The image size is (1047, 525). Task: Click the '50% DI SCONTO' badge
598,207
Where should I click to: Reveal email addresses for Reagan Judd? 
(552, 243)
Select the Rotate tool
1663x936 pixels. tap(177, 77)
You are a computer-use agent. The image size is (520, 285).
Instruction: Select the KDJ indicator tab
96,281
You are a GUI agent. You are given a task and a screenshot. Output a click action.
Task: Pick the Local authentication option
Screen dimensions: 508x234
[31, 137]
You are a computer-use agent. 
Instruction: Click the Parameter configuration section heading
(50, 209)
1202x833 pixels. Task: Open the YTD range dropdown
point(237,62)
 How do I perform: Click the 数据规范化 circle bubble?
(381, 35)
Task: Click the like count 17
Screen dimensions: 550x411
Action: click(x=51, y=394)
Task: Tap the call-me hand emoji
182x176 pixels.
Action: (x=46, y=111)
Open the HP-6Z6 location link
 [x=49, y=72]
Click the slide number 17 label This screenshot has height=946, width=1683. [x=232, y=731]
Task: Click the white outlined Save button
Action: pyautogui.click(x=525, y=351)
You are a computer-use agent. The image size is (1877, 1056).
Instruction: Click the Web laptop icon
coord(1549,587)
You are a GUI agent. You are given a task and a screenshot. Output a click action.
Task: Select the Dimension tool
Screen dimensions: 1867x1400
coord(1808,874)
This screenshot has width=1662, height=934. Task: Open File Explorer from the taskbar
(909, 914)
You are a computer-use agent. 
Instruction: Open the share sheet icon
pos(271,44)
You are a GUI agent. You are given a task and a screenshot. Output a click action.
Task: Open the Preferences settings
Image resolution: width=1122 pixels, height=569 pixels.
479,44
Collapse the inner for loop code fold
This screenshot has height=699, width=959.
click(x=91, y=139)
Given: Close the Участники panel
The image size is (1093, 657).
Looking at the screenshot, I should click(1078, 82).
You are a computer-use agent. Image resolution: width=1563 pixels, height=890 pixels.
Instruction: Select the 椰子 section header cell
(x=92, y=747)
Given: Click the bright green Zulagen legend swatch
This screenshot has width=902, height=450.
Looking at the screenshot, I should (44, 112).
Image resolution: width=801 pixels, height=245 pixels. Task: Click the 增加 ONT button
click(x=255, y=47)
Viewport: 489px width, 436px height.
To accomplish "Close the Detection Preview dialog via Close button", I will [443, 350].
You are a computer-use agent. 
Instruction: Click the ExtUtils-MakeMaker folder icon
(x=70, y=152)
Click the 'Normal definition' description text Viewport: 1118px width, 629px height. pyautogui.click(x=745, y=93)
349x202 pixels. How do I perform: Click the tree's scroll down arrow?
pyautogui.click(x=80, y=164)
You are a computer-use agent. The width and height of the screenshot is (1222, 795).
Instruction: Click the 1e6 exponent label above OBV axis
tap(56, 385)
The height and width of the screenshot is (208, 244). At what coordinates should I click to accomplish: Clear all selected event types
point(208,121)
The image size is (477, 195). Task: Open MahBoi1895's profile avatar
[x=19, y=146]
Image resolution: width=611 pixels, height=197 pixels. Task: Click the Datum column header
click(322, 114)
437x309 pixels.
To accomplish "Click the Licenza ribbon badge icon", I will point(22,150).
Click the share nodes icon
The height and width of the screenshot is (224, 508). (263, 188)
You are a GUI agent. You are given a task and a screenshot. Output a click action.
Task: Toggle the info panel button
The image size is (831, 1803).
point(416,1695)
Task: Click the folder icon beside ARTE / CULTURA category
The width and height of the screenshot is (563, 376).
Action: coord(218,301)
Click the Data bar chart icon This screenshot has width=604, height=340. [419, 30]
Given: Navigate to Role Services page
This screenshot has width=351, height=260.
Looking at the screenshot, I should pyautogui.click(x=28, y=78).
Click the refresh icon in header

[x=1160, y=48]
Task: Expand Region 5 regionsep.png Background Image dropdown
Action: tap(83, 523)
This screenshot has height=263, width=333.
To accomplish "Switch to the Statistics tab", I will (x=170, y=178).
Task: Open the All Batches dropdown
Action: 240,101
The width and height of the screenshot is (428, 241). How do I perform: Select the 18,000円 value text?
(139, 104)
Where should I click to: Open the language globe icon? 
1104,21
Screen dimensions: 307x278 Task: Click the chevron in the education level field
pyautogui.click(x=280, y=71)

------------------------------------

Exercise task
Please lay out all the items above as a Markdown table with the columns Row and Line, giving each line a row number and leaving out blank lines.

Answer to the problem
| Row | Line |
|---|---|
| 1 | The image size is (1047, 525). Task: Click the '50% DI SCONTO' badge |
| 2 | 598,207 |
| 3 | Where should I click to: Reveal email addresses for Reagan Judd?  |
| 4 | (552, 243) |
| 5 | Select the Rotate tool |
| 6 | 1663x936 pixels. tap(177, 77) |
| 7 | You are a computer-use agent. The image size is (520, 285). |
| 8 | Instruction: Select the KDJ indicator tab |
| 9 | 96,281 |
| 10 | You are a GUI agent. You are given a task and a screenshot. Output a click action. |
| 11 | Task: Pick the Local authentication option |
| 12 | Screen dimensions: 508x234 |
| 13 | [31, 137] |
| 14 | You are a computer-use agent.  |
| 15 | Instruction: Click the Parameter configuration section heading |
| 16 | (50, 209) |
| 17 | 1202x833 pixels. Task: Open the YTD range dropdown |
| 18 | point(237,62) |
| 19 |  How do I perform: Click the 数据规范化 circle bubble? |
| 20 | (381, 35) |
| 21 | Task: Click the like count 17 |
| 22 | Screen dimensions: 550x411 |
| 23 | Action: click(x=51, y=394) |
| 24 | Task: Tap the call-me hand emoji |
| 25 | 182x176 pixels. |
| 26 | Action: (x=46, y=111) |
| 27 | Open the HP-6Z6 location link |
| 28 |  [x=49, y=72] |
| 29 | Click the slide number 17 label This screenshot has height=946, width=1683. [x=232, y=731] |
| 30 | Task: Click the white outlined Save button |
| 31 | Action: pyautogui.click(x=525, y=351) |
| 32 | You are a computer-use agent. The image size is (1877, 1056). |
| 33 | Instruction: Click the Web laptop icon |
| 34 | coord(1549,587) |
| 35 | You are a GUI agent. You are given a task and a screenshot. Output a click action. |
| 36 | Task: Select the Dimension tool |
| 37 | Screen dimensions: 1867x1400 |
| 38 | coord(1808,874) |
| 39 | This screenshot has width=1662, height=934. Task: Open File Explorer from the taskbar |
| 40 | (909, 914) |
| 41 | You are a computer-use agent.  |
| 42 | Instruction: Open the share sheet icon |
| 43 | pos(271,44) |
| 44 | You are a GUI agent. You are given a task and a screenshot. Output a click action. |
| 45 | Task: Open the Preferences settings |
| 46 | Image resolution: width=1122 pixels, height=569 pixels. |
| 47 | 479,44 |
| 48 | Collapse the inner for loop code fold |
| 49 | This screenshot has height=699, width=959. |
| 50 | click(x=91, y=139) |
| 51 | Given: Close the Участники panel |
| 52 | The image size is (1093, 657). |
| 53 | Looking at the screenshot, I should click(1078, 82). |
| 54 | You are a computer-use agent. Image resolution: width=1563 pixels, height=890 pixels. |
| 55 | Instruction: Select the 椰子 section header cell |
| 56 | (x=92, y=747) |
| 57 | Given: Click the bright green Zulagen legend swatch |
| 58 | This screenshot has width=902, height=450. |
| 59 | Looking at the screenshot, I should (44, 112). |
| 60 | Image resolution: width=801 pixels, height=245 pixels. Task: Click the 增加 ONT button |
| 61 | click(x=255, y=47) |
| 62 | Viewport: 489px width, 436px height. |
| 63 | To accomplish "Close the Detection Preview dialog via Close button", I will [443, 350]. |
| 64 | You are a computer-use agent.  |
| 65 | Instruction: Click the ExtUtils-MakeMaker folder icon |
| 66 | (x=70, y=152) |
| 67 | Click the 'Normal definition' description text Viewport: 1118px width, 629px height. pyautogui.click(x=745, y=93) |
| 68 | 349x202 pixels. How do I perform: Click the tree's scroll down arrow? |
| 69 | pyautogui.click(x=80, y=164) |
| 70 | You are a computer-use agent. The width and height of the screenshot is (1222, 795). |
| 71 | Instruction: Click the 1e6 exponent label above OBV axis |
| 72 | tap(56, 385) |
| 73 | The height and width of the screenshot is (208, 244). At what coordinates should I click to accomplish: Clear all selected event types |
| 74 | point(208,121) |
| 75 | The image size is (477, 195). Task: Open MahBoi1895's profile avatar |
| 76 | [x=19, y=146] |
| 77 | Image resolution: width=611 pixels, height=197 pixels. Task: Click the Datum column header |
| 78 | click(322, 114) |
| 79 | 437x309 pixels. |
| 80 | To accomplish "Click the Licenza ribbon badge icon", I will point(22,150). |
| 81 | Click the share nodes icon |
| 82 | The height and width of the screenshot is (224, 508). (263, 188) |
| 83 | You are a GUI agent. You are given a task and a screenshot. Output a click action. |
| 84 | Task: Toggle the info panel button |
| 85 | The image size is (831, 1803). |
| 86 | point(416,1695) |
| 87 | Task: Click the folder icon beside ARTE / CULTURA category |
| 88 | The width and height of the screenshot is (563, 376). |
| 89 | Action: coord(218,301) |
| 90 | Click the Data bar chart icon This screenshot has width=604, height=340. [419, 30] |
| 91 | Given: Navigate to Role Services page |
| 92 | This screenshot has width=351, height=260. |
| 93 | Looking at the screenshot, I should pyautogui.click(x=28, y=78). |
| 94 | Click the refresh icon in header |
| 95 | [x=1160, y=48] |
| 96 | Task: Expand Region 5 regionsep.png Background Image dropdown |
| 97 | Action: tap(83, 523) |
| 98 | This screenshot has height=263, width=333. |
| 99 | To accomplish "Switch to the Statistics tab", I will (x=170, y=178). |
| 100 | Task: Open the All Batches dropdown |
| 101 | Action: 240,101 |
| 102 | The width and height of the screenshot is (428, 241). How do I perform: Select the 18,000円 value text? |
| 103 | (139, 104) |
| 104 | Where should I click to: Open the language globe icon?  |
| 105 | 1104,21 |
| 106 | Screen dimensions: 307x278 Task: Click the chevron in the education level field |
| 107 | pyautogui.click(x=280, y=71) |